Ddl lavoro, polemiche su abrogazione esenzione ticket disoccupati

giovedì 19 aprile 2012 17:59
 

ROMA, 19 aprile (Reuters) - Il disegno di legge sulla riforma del mercato del lavoro, il cui testo è all'esame del Senato, prevede l'eliminazione dell'esenzione dai ticket sanitari per i disoccupati e le loro famiglie per finanziare il sussidio di disoccupazione, e la misura voluta dal governo sta provocando proteste in Rete, col Pd che ha già detto di voler abolire il comma in questione.

L'articolo 64 del ddl presentato dal ministro del Lavoro Elsa Fornero abroga un comma di una legge del 1993 "che prevede l'esenzione dei disoccupati e dei loro familiari a carico dalla partecipazione alla spesa sanitaria per l'acquisto dei farmaci essenziali, dei farmaci per malattie croniche e dei farmaci di rilevante interesse terapeutico, nonché dal pagamento delle prestazioni di diagnostica strumentale e di laboratorio e delle altre prestazioni specialistiche, ivi comprese le prestazioni di fisiokinesiterapia e le cure termali", dice la relazione che accompagna il testo.

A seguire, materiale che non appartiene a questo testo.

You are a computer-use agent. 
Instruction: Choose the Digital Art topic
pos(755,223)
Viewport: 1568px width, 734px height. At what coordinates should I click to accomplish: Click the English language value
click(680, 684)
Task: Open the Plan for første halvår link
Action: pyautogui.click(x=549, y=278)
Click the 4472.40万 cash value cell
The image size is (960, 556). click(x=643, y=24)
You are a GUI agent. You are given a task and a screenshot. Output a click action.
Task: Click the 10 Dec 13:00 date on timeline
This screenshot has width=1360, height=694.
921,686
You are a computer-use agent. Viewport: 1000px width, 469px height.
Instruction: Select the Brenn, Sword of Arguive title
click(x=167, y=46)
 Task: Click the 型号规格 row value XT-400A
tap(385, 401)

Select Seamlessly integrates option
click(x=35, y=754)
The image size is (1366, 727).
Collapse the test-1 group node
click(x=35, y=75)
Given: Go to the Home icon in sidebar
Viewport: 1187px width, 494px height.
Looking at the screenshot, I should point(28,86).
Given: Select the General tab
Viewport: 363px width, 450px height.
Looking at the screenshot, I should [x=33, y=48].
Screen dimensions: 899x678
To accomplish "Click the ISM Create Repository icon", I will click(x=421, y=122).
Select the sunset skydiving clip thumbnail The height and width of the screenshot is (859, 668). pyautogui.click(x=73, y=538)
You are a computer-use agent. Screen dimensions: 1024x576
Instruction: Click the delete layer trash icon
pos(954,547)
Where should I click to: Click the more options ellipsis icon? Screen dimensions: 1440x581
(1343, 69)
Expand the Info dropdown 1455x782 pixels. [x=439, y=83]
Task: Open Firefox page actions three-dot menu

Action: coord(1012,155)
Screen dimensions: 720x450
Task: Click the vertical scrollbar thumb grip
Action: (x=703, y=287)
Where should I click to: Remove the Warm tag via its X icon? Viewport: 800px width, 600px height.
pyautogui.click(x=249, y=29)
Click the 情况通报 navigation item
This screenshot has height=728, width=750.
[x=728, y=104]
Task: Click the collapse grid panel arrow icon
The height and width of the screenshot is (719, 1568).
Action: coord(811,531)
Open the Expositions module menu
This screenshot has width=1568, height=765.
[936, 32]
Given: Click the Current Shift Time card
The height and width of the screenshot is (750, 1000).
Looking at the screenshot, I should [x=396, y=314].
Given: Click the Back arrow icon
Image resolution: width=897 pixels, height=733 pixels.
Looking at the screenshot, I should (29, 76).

Ciò, spiega il governo, "in ragione dell'estensione della platea dei beneficiari dei trattamenti di sostegno al reddito".

La misura però è stata subito contestata sui social network, in particolare Facebook e Twitter, soprattutto da giovani.

La Cgil, con la segretaria confederale Vera Lamonica, parla di "incomprensibile ingiustizia".

Il responsabile economico del Pd, Stefano Fassina, in un comunicato ha annunciato che il suo partito presenterà "un emendamento soppressivo al testo del Governo e confidiamo che vi sia ampio consenso in commissione e parere favorevole del governo".